Two leaders are presenting at the meeting. Both wander around the meeting before hand making small talk. Both address the group and take questions. One responds to each person calling them by name. The other doesn’t.
Two fitness instructors present the identical class, although one takes the time to learn any new names at the beginning of the class, and uses the names throughout. The other does not.
“And when someone else speaks your name you feel pleased. You feel wanted. You feel there. Alive. Even if they’re saying your name with dislike, at least you know you’re you, that you exist.”
One principal takes time to learn the names of each student as well as the parents who go with them. The other does not.
All recent real-life scenarios from my world this month. Which scenarios feel best to you?
And yet. I can’t tell you how many leaders I have heard laugh and say, “I’m just not good at remembering names,” as if this is as a permanent genetic condition.
Using a person’s name…
- demonstrates that you care
- reinforces that they matter as an individual
- shows you are paying attention
- makes them feel valued
- enhances your credibility
If you wrestle with remembering names, why not have this be the year you improve that aspect of your leadership?

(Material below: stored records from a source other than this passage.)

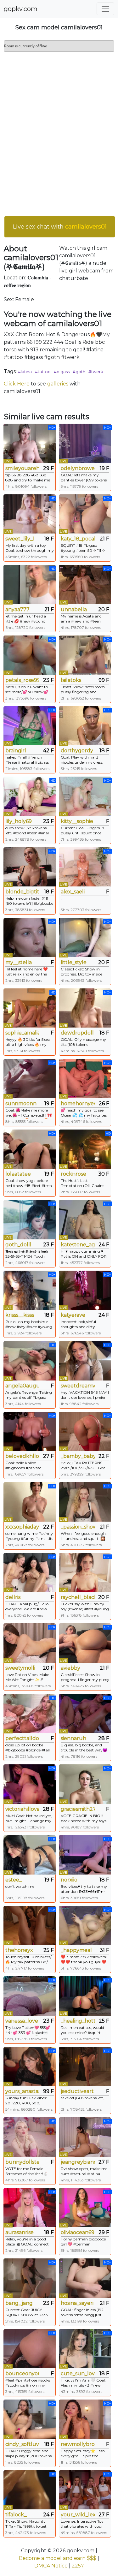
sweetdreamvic (78, 1386)
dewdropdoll (77, 1033)
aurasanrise (19, 2232)
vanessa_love (21, 2021)
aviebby (70, 1668)
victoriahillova (22, 1809)
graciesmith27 (78, 1809)
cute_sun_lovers (78, 2373)
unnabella (74, 609)
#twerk (95, 371)
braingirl (15, 751)
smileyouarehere (22, 468)
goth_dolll (18, 1245)
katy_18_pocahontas (78, 539)
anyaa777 (17, 609)
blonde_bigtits (22, 892)
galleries (57, 384)
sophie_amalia (22, 1033)
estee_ (13, 1880)
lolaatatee (18, 1174)
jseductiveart (77, 2091)
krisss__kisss (19, 1315)
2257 (78, 2566)
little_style (74, 962)
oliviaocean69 (77, 2232)
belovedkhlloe (22, 1456)
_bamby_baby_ (78, 1456)
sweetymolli (20, 1668)
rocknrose (73, 1174)
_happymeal (76, 1950)
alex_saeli (73, 892)
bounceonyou (22, 2373)
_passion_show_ (78, 1527)
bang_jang (19, 2303)
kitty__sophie (77, 821)
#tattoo (43, 371)
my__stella (18, 962)
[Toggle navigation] (105, 9)
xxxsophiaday (22, 1527)
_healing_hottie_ (78, 2021)
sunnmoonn (21, 1103)
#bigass (62, 371)
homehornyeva (78, 1103)
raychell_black (78, 1597)
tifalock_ (16, 2515)
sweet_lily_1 (20, 539)
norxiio (69, 1880)
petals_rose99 (22, 680)
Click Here (17, 384)
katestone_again (78, 1245)
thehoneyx (19, 1950)
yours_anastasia (22, 2091)
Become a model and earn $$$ (57, 2558)
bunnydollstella (22, 2162)
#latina (25, 371)
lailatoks (71, 680)
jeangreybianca (78, 2162)
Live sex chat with (60, 226)
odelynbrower (78, 468)
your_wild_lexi (78, 2515)
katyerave (73, 1315)
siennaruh (73, 1738)
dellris (12, 1597)
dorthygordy (77, 751)
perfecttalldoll (22, 1738)
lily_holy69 (18, 821)
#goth (79, 371)
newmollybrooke (78, 2444)
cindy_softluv (22, 2444)
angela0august (22, 1386)
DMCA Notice (51, 2566)
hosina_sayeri (77, 2303)
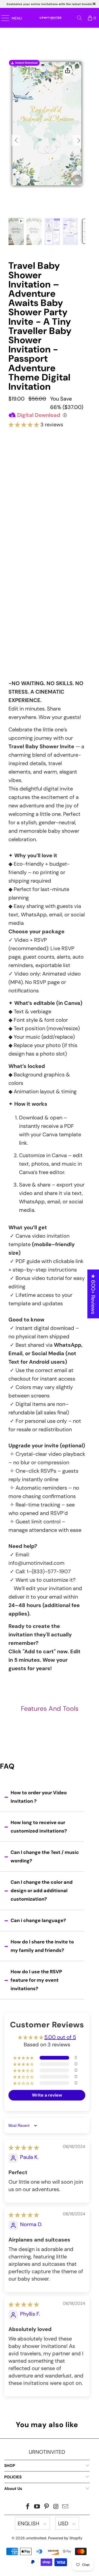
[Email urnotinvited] (65, 2507)
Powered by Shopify (65, 2538)
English (29, 2523)
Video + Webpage (47, 493)
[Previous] (16, 140)
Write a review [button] (47, 2095)
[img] (23, 2147)
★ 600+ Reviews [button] (93, 1294)
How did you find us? (29, 627)
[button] (23, 424)
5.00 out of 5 (60, 2037)
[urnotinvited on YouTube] (37, 2507)
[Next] (76, 140)
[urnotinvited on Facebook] (28, 2507)
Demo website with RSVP (46, 611)
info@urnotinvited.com (36, 1563)
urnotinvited (36, 2538)
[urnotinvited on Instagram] (56, 2507)
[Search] (79, 18)
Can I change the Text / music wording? (45, 1856)
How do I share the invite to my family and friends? (42, 1946)
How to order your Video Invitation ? (39, 1796)
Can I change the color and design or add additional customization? (42, 1890)
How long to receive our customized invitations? (39, 1826)
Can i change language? (38, 1920)
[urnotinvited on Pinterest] (47, 2507)
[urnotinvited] (49, 18)
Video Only (47, 471)
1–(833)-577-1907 (49, 1571)
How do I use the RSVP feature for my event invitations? (36, 1980)
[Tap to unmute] (77, 180)
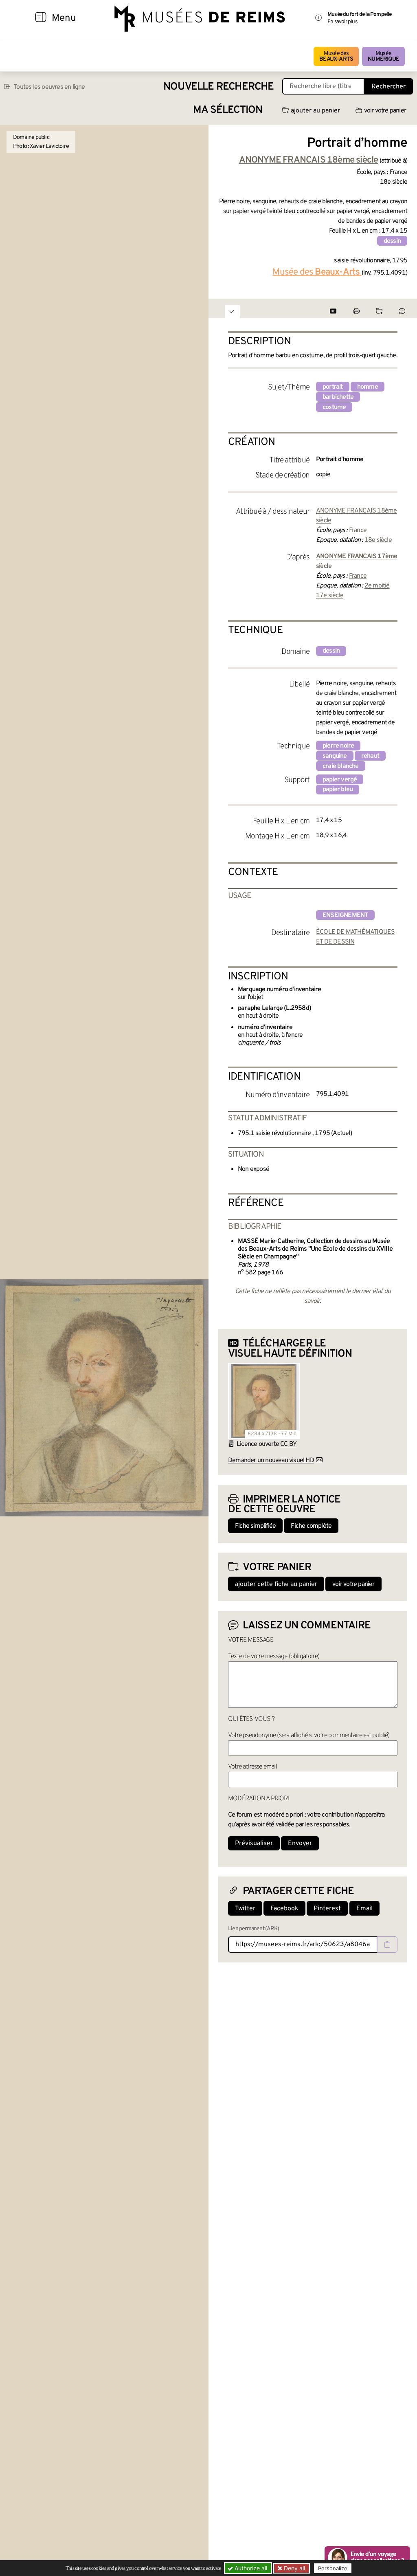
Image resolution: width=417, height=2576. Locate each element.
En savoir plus (342, 21)
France (358, 530)
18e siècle (378, 540)
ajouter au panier (315, 111)
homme (367, 387)
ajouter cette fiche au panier (276, 1584)
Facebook (284, 1909)
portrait (333, 387)
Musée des (336, 56)
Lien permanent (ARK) (253, 1928)
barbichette (338, 397)
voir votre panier (385, 111)
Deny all (293, 2568)
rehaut (370, 756)
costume (334, 407)
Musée (383, 56)
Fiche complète (311, 1526)
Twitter (245, 1909)
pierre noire (338, 746)
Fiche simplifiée (255, 1526)
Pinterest (327, 1909)
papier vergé (340, 780)
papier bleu (338, 789)
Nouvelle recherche (218, 87)
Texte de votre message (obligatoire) (273, 1656)
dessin (392, 241)
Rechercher (388, 87)
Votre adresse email (252, 1767)
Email (364, 1909)
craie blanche (341, 766)
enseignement (345, 915)
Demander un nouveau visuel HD (271, 1460)
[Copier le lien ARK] (387, 1944)
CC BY (288, 1444)
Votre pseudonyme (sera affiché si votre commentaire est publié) (309, 1735)
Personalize (332, 2568)
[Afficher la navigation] (41, 18)
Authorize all (250, 2568)
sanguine (335, 756)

Tips for Remembering People’s Names
In his book Remember Every Name Every Time, Benjamin Levy shares a simple FACE model to make things easier.
Face: Notice and study the person’s face
Ask: Ask what version they prefer Ben or Benjamin?
Comment and Cross Reference: Make a linkage to an image you can remember
Employ: Use the name in the course of the conversation
If you want more ideas, there are some good ones in this blog post. How to Remember a Person’s Name, 11 Steps with Pictures.
I have also had luck with making an organizational “year book” which we shared throughout our remote organization. We don’t get together that often so it can serve as a useful refresher.